I hope, this will be useful not only for people who want to find out if
and which harm may be caused by consensual sexual relations, but also by
others, like victims of real child abuse who want to find information about
possible lasting effects.
I recognize that I have a personal bias - I'm not interested in finding
results which show damage caused by consensual sexual experiences. To
minimize the influence of this bias on the results, I try to include a lot
of the text of the original, and at least the abstract of every relevant
paper. This requires a lot of time, much more than simply to verify for
myself that there are no "critical" results in a given paper. That's why at
the current moment only a small number or papers has been included. But I
have not "selected" between "good" and "bad" papers. I know, I cannot prove
this until I have included them all, but I hope you believe me in this
point.
Summary
There is a lot of literature in this domain, and I have not so much
time as I want to spend for this. But already at the current state it
seems possible to summarize:
- Negative outcome was found for real sexual abuse, not for consensual
sexual experiences. There are studies considering consensual sexual
experiences as abuse too, and they have found negative outcome too, but this
negative outcome may be explained also assuming that only the nonconsensual
experiences have contributed to the negative outcome.

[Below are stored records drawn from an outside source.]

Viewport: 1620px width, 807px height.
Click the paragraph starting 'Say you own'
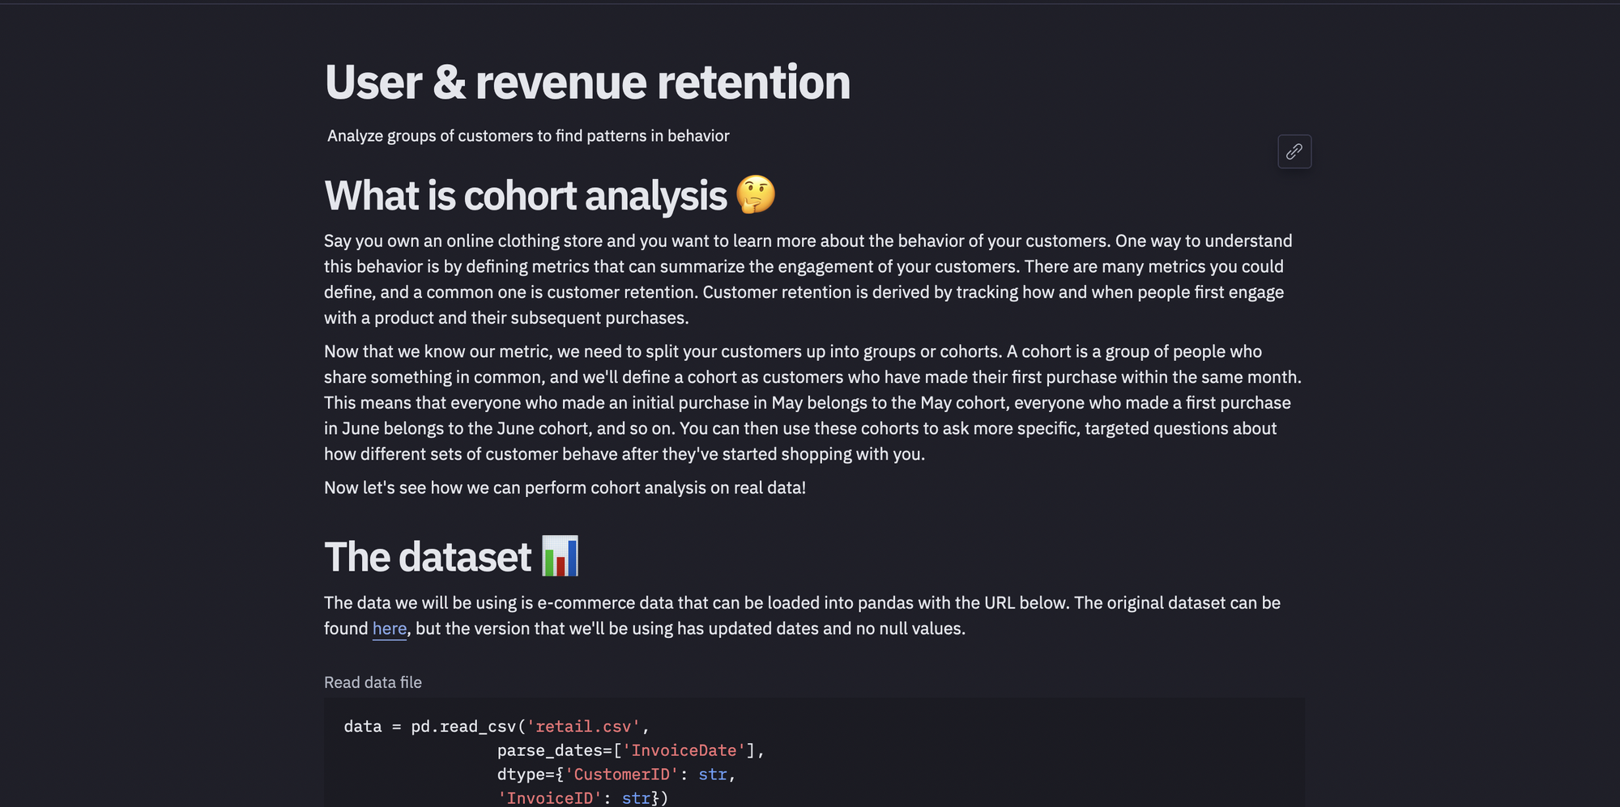click(x=808, y=279)
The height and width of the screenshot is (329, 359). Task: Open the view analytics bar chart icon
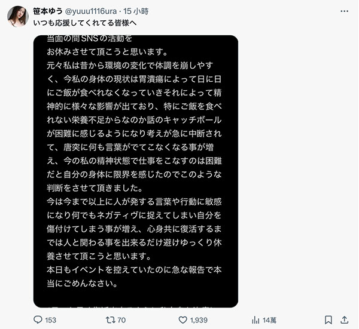255,319
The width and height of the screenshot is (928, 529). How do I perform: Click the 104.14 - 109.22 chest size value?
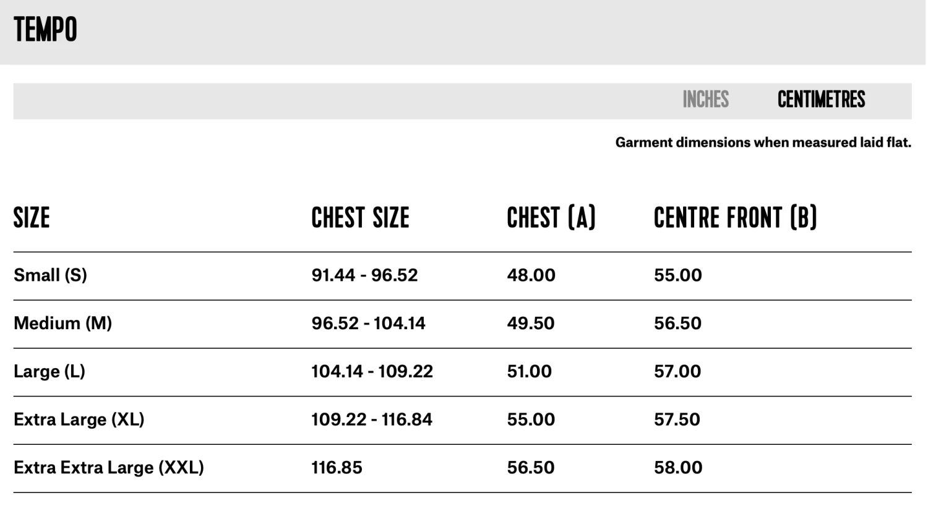coord(372,371)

- The negative outcome is often correlated with other traumatic
childhood experiences too. This gives evidence that it is the
traumatic aspect (which is nearly absent in undetected consensual
experiences) and not the sexual one which causes the correlation.

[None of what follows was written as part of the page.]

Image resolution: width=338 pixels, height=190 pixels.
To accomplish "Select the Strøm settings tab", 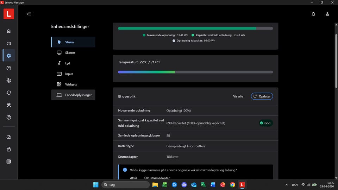I will (x=73, y=42).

- Moreover, the correlation with sexual abuse is comparable with
the correlation to such other negative childhood experiences. Thus, a
detailed analysis may simply show that the correlation between (real)
sexual abuse and other forms of abuse or childhood trauma may be
sufficient to cause the correlation with sexual abuse (f.e. Rorty et al. 1994)
Negative outcome is mostly found only for women. Considering the fact
that coercion and violence is much more common in man/girl relationships
compared with man/boy relationships, this gives additional evidence that
only the nonconsensual experiences cause the problems.